Asimismo, Visco enumeró el envejecimiento de la población como otro de los grandes problemas de la economía de Italia, compartido con España, Grecia y otros países mediterráneos.

"Para 2040, se espera que la población residente se reduzca en dos millones y medio de personas; la de entre 15 y 64 años, en más de seis", advirtió el economista sobre este problema, cuyos efectos se dejarán notar en la pérdida de productividad y una menor recaudación de impuestos.

Para contrarrestar esta situación el Banco de Italia propone "prolongar la edad laboral o un aumento del saldo migratorio".

A pesar del tono grave de su diagnóstico, Visco destacó que la economía italiana ha mostrado "una notable capacidad de resistencia y reacción" a situaciones como la pandemia, la guerra de Ucrania y la crisis energética derivada de la misma.

"El crecimiento de la economía ha vuelto a superar las expectativas. Para 2023, las previsiones disponibles convergen en un aumento de la producción en torno al 1 por ciento".
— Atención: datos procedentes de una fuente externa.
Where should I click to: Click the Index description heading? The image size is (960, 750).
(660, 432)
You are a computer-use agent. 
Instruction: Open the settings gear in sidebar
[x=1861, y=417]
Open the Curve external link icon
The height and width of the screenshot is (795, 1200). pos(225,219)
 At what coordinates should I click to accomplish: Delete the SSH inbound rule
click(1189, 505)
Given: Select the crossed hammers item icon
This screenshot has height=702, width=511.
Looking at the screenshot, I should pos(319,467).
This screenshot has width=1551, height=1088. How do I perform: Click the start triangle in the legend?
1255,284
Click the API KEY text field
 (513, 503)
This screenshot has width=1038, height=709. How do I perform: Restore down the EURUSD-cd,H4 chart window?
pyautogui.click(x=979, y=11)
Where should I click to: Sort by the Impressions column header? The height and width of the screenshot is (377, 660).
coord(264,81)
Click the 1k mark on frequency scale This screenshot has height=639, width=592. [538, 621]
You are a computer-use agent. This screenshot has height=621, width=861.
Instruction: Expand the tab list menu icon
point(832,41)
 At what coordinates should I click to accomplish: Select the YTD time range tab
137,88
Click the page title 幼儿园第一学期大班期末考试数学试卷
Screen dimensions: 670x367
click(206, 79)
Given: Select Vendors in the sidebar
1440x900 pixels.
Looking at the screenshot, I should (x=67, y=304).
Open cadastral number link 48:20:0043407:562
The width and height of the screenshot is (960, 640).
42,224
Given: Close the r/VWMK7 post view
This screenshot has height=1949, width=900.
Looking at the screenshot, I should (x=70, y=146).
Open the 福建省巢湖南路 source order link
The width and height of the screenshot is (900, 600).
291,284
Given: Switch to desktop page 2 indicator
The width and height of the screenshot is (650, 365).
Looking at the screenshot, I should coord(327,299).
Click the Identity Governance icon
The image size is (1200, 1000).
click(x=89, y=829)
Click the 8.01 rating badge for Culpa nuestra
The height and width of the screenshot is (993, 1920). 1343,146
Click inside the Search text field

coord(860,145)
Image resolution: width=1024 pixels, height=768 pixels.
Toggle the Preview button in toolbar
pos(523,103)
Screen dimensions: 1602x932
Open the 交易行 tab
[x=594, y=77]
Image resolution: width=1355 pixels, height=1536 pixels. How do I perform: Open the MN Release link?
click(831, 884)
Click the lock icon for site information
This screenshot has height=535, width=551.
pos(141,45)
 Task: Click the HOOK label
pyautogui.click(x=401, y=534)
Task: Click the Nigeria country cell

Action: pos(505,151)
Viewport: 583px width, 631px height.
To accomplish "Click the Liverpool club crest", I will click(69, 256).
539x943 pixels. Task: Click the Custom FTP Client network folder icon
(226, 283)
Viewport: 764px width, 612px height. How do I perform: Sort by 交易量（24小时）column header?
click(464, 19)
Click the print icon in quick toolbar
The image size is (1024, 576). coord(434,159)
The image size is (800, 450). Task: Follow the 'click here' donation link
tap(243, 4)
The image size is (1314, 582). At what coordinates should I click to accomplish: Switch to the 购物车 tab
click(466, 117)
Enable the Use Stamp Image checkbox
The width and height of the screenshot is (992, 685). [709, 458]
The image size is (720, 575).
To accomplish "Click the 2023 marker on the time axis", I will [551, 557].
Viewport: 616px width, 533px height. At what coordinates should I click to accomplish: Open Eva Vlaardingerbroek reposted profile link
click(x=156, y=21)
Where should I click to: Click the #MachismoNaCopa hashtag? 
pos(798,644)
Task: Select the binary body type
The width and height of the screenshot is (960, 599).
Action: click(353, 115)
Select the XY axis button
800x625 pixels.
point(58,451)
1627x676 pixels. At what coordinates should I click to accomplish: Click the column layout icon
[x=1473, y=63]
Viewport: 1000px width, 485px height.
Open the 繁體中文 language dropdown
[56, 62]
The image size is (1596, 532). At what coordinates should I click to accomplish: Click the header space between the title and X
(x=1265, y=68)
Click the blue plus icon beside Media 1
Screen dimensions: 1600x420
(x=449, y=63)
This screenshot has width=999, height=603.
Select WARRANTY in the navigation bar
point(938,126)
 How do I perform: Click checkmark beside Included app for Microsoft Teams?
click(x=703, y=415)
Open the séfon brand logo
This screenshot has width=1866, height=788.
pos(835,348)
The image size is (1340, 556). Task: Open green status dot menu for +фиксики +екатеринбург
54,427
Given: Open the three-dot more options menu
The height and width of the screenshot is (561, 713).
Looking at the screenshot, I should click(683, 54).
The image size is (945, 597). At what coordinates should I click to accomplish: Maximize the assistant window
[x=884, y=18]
Aun así, pidió que los dirigentes políticos se apresuren para aprovechar los fondos de recuperación aprobados por la UE tras la pandemia, de los que Italia es el máximo receptor y cuyos proyectos encadenan importantes retrasos que han pausado la entrega de dinero por parte de la Comisión Europea.

"Es crucial aplicar el ambicioso programa de reformas", que para Visco representa una ocasión "excepcional para dar una visión estratégica al país".